## Problem to work on
Rewrite all the entries below, changing "Screenshot" to "Image" and leaving everything else unchanged. Leave the pictures out.
====== Data records ======
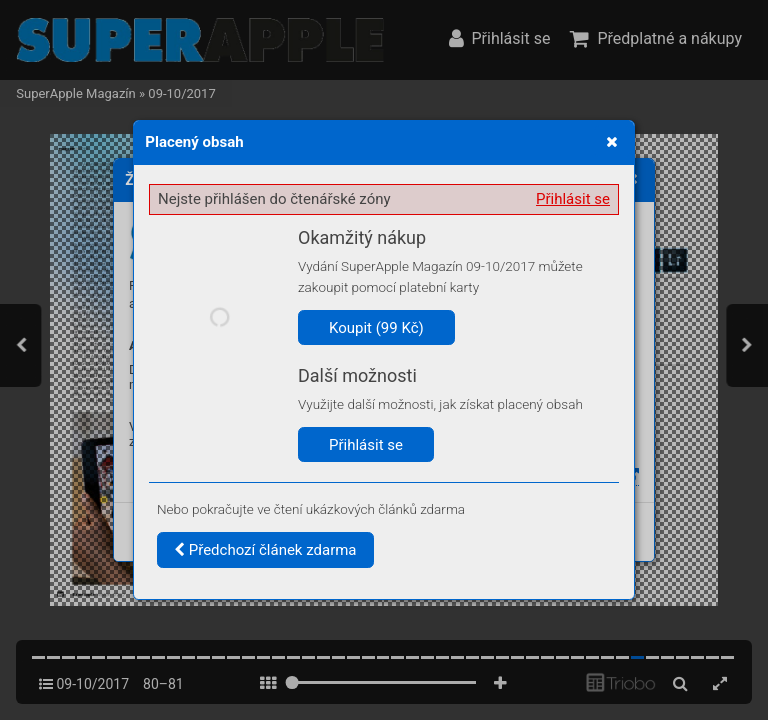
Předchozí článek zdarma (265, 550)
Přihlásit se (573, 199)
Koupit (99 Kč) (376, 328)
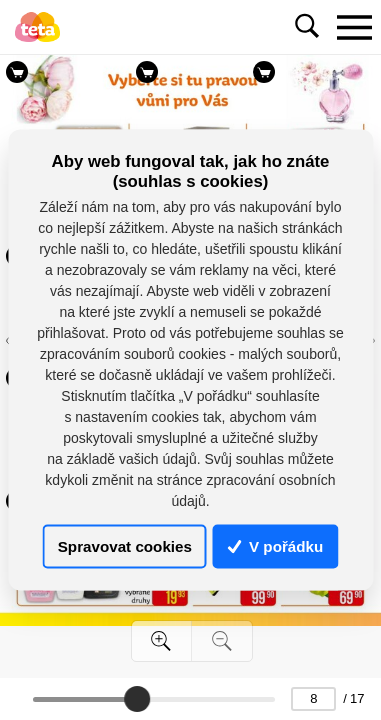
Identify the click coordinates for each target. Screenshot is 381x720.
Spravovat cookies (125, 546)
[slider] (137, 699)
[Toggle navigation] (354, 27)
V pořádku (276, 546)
======
## Result for this task
Předchozí článek zdarma (265, 550)
Přihlásit se (573, 199)
Koupit (99 Kč) (376, 328)
Identify the click coordinates for each target. Image is 381x720.
Spravovat cookies (125, 546)
[slider] (137, 699)
[Toggle navigation] (354, 27)
V pořádku (276, 546)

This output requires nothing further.